**RECORD EXCERPTS**
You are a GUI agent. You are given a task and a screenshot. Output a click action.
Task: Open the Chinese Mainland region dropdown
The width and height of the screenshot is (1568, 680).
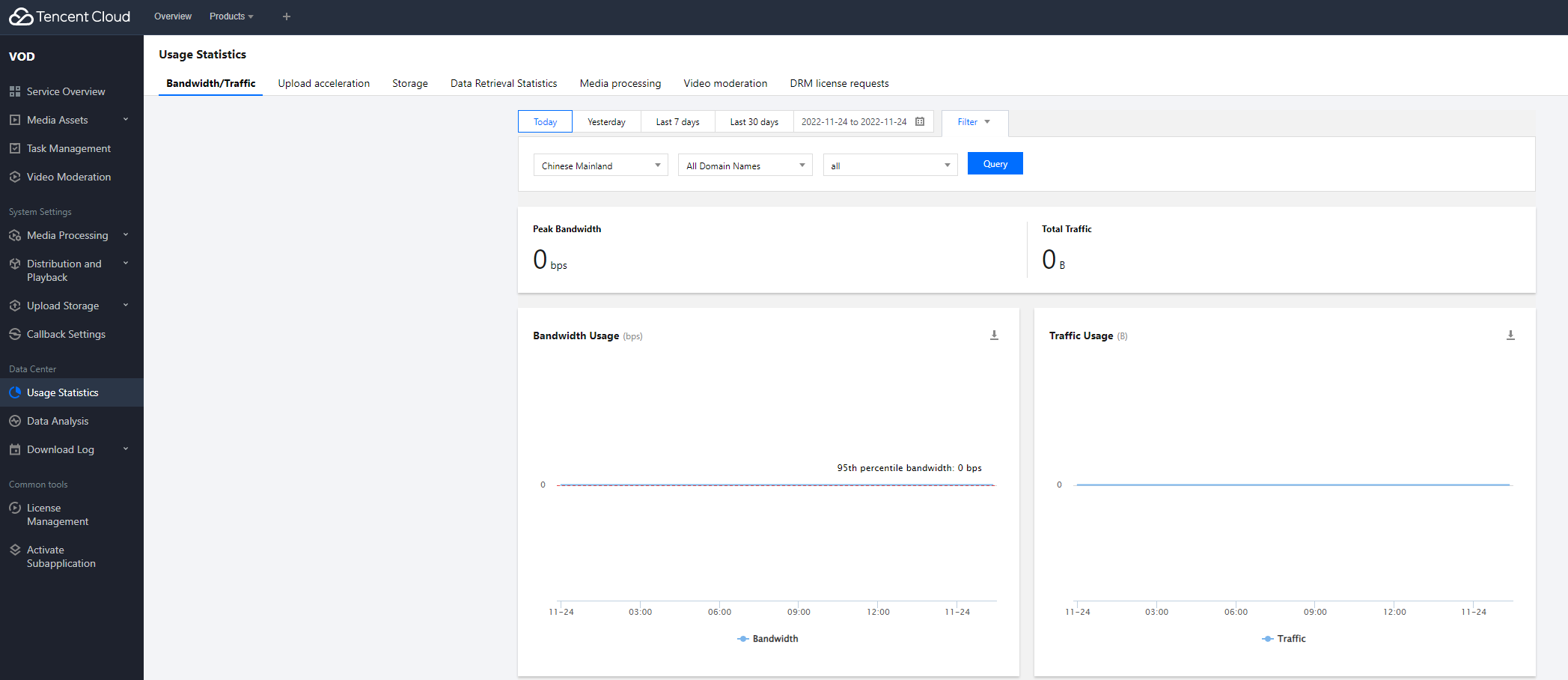600,166
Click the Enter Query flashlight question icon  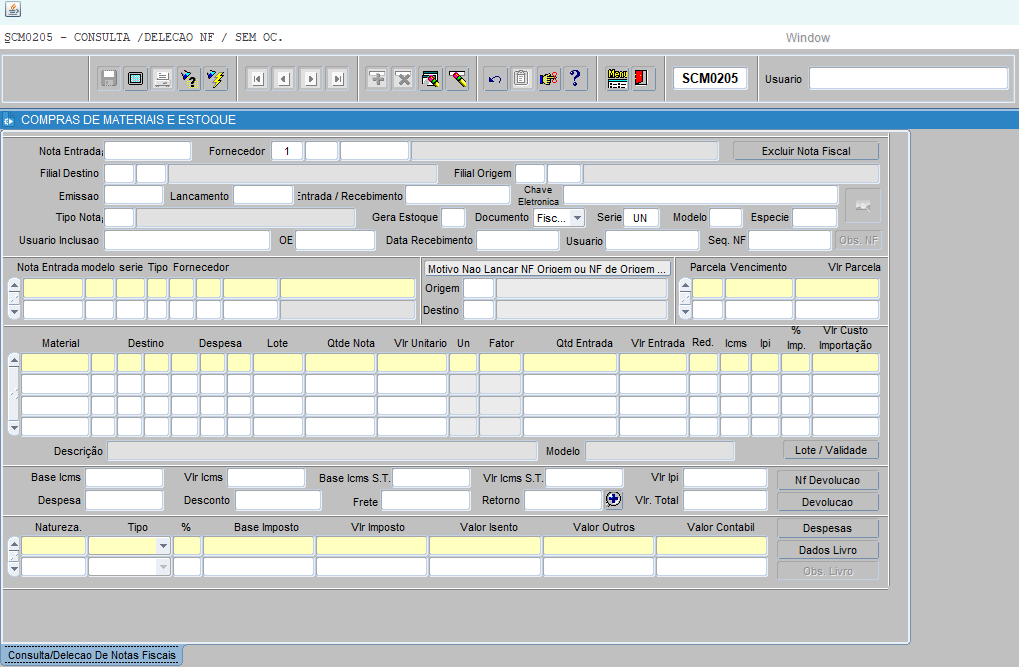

**PROBLEM STATEMENT**
Copy all the records word for word and keep the pictures out.

**EXERCISE SOLUTION**
You are a GUI agent. You are given a task and a screenshot. Output a click action.
Task: Open the Chinese Mainland region dropdown
The width and height of the screenshot is (1568, 680).
600,166
Click the Enter Query flashlight question icon  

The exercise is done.